Age-related neurodegenerative illnesses, such as Alzheimer’s and Parkinson’s disease, that are prevented from progressing by dietary restriction have been linked to retromer malfunction.

Overall, their findings demonstrated how dietary restriction inhibits the aging of the brain by preserving the retromer through the action of mtd/OXR1.

“This work shows that the retromer pathway, which is involved in reusing cellular proteins, has a key role in protecting neurons when nutrients are limited,” said Kapahi.
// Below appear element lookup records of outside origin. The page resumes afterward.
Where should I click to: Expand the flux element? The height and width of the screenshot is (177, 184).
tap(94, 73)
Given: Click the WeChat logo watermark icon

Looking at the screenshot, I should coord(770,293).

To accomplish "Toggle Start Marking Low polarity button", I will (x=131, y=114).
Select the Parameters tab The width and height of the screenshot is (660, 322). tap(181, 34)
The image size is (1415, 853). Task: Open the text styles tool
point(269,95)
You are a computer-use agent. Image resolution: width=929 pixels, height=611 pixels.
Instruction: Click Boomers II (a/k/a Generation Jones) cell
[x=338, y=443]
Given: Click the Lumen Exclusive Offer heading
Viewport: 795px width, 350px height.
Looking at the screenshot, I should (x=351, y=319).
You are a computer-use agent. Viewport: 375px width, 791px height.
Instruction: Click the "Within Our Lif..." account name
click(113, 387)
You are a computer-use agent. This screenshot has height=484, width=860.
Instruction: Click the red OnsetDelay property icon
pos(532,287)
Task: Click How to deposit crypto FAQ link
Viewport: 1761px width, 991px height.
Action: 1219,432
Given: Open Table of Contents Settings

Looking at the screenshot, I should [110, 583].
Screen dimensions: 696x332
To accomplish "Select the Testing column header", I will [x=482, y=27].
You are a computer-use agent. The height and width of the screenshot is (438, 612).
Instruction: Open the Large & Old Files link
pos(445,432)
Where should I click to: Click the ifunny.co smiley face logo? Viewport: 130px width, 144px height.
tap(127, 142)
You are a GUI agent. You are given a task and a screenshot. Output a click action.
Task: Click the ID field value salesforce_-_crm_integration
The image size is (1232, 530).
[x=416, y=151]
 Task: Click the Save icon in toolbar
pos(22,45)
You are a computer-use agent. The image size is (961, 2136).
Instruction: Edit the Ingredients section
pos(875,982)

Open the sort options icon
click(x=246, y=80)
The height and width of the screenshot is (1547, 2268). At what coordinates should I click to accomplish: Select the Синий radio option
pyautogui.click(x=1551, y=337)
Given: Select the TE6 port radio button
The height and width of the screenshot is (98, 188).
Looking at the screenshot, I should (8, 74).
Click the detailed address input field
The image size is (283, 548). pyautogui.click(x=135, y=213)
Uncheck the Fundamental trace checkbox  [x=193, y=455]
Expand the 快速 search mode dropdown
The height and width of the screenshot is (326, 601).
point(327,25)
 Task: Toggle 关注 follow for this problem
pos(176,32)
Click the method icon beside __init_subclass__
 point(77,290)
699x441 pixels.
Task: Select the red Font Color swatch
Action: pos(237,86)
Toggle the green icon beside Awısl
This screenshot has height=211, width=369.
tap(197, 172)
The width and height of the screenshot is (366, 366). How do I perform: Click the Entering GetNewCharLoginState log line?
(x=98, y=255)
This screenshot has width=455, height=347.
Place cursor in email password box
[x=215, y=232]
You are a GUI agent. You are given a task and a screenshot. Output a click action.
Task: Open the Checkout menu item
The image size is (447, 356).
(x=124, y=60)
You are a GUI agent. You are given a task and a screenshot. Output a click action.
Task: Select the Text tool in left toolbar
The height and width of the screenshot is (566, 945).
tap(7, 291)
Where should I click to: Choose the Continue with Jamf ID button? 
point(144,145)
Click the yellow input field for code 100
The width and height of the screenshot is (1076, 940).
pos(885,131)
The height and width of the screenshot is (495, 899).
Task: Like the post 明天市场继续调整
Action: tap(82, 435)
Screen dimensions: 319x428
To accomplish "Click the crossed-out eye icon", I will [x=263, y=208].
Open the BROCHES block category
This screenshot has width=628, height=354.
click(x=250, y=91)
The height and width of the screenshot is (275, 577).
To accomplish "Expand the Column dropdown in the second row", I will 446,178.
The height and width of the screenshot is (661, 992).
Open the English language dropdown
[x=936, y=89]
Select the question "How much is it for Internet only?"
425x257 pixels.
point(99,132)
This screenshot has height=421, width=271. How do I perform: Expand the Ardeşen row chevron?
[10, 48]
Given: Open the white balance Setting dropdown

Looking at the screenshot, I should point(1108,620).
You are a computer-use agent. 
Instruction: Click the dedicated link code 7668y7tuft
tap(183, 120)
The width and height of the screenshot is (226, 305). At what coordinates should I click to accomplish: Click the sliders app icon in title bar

The researchers discovered that mtd/OXR1 is essential for neuronal function, healthy brain aging, and the lifespan extension observed with dietary restriction. It also maintains retromer activity.

“Diet is influencing this gene. By eating less, you are actually enhancing this mechanism of proteins being sorted properly in your cells because your cells are enhancing the expression of OXR1,” said Wilson.

Researchers hypothesized that overexpression of OXR1 in humans may contribute to longer lifespans after discovering that raising mtd in flies extended their lifespan.

“Our next step is to identify specific compounds that increase the levels of OXR1 during aging to delay brain aging,” said Ellerby.

“Hopefully from this we can get more of an idea of why our brains degenerate in the first place,” said Wilson.

“Diet impacts all the processes in your body,” he said. “I think this work supports efforts to follow a healthy diet, because what you eat is going to affect more than you know.”